___ Record set ___

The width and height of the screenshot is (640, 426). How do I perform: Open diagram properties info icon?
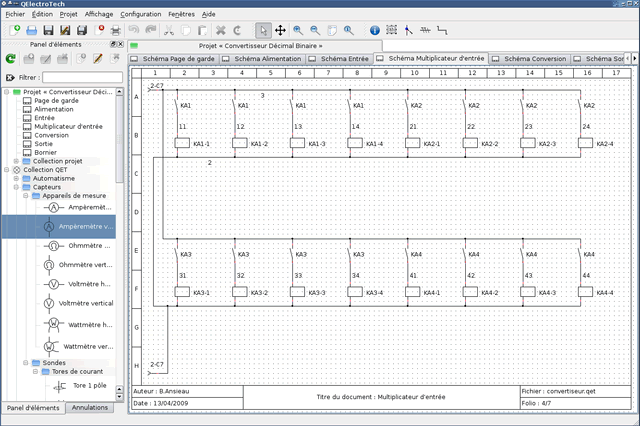(375, 31)
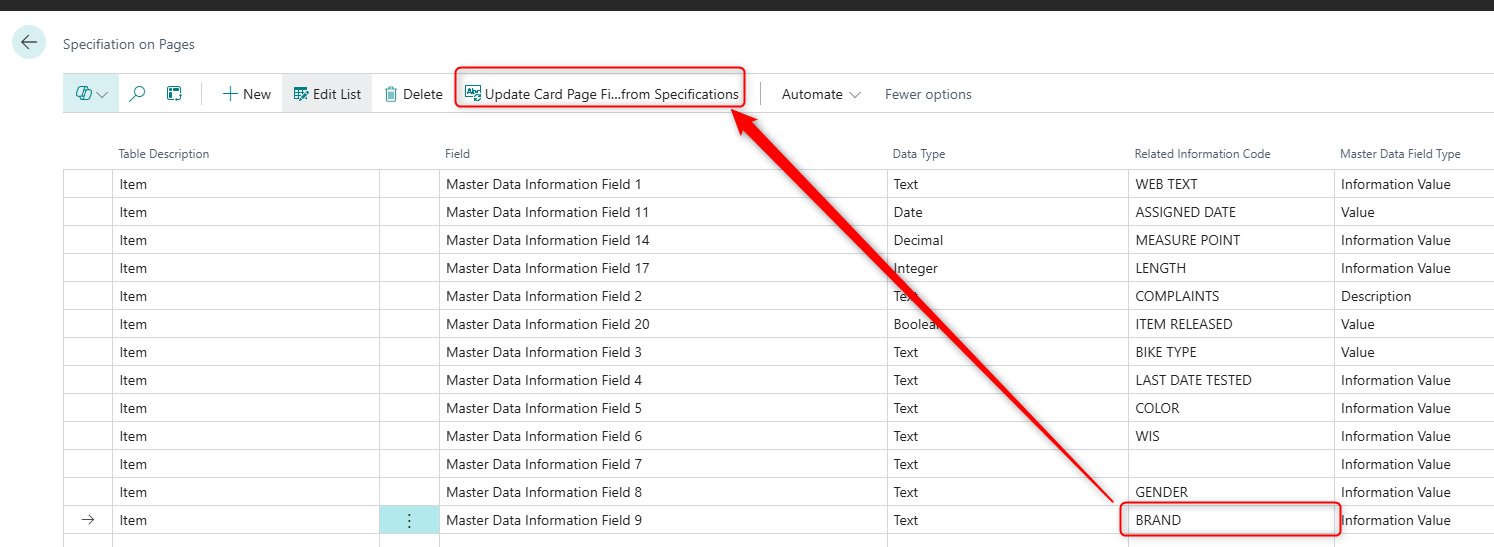This screenshot has width=1494, height=547.
Task: Select the BRAND related information code cell
Action: 1230,520
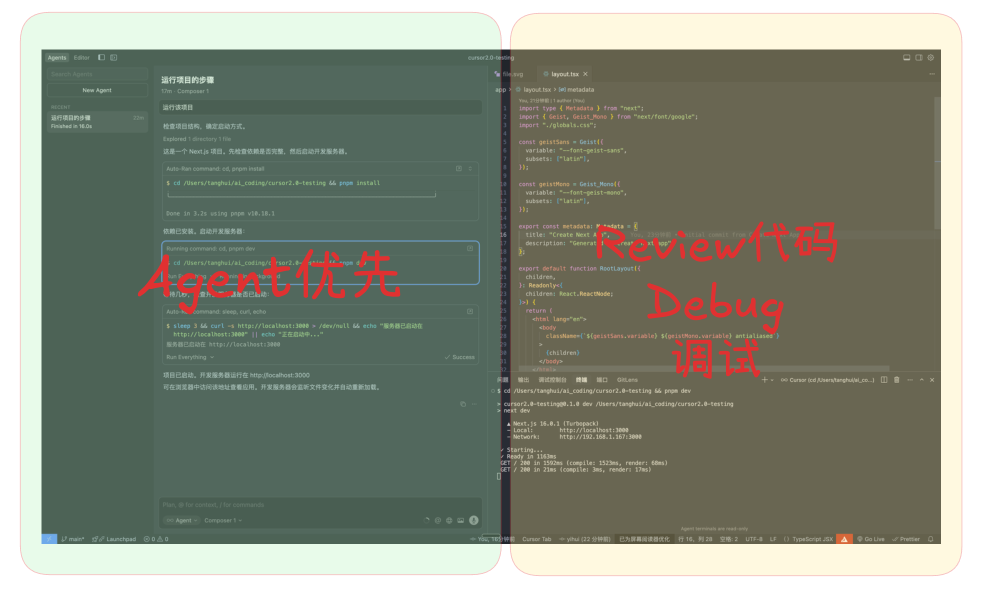This screenshot has height=607, width=989.
Task: Click the trash icon in terminal panel
Action: click(x=896, y=380)
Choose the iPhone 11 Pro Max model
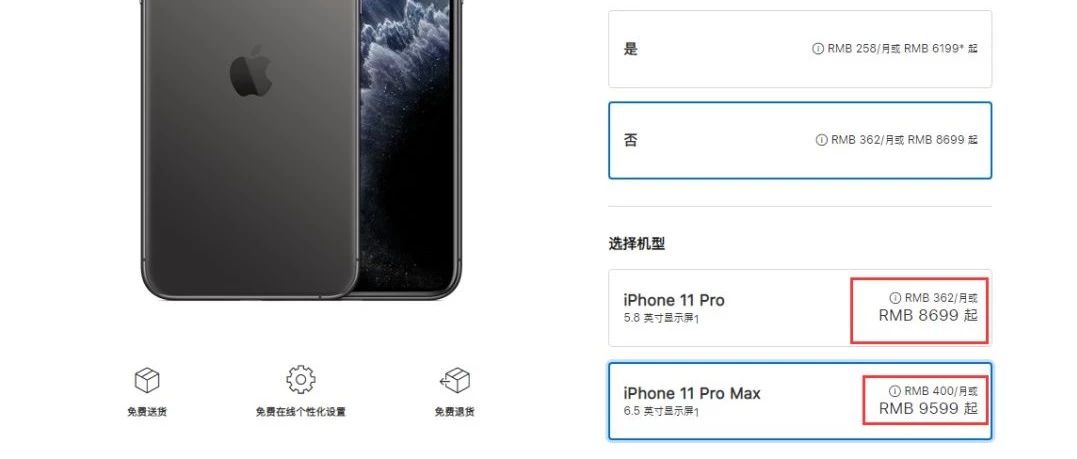This screenshot has height=459, width=1077. pyautogui.click(x=800, y=401)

___

### [Goal]
Please quote the lines above word for word, leaving the pictures out of your answer.

### [Solution below]
The width and height of the screenshot is (640, 426). How do I perform: Open diagram properties info icon?
(375, 31)
This screenshot has width=1494, height=547.
Task: Select the BRAND related information code cell
Action: 1230,520
This screenshot has height=607, width=989.
Task: Click the trash icon in terminal panel
Action: click(x=896, y=380)
Choose the iPhone 11 Pro Max model
This screenshot has height=459, width=1077. pyautogui.click(x=800, y=401)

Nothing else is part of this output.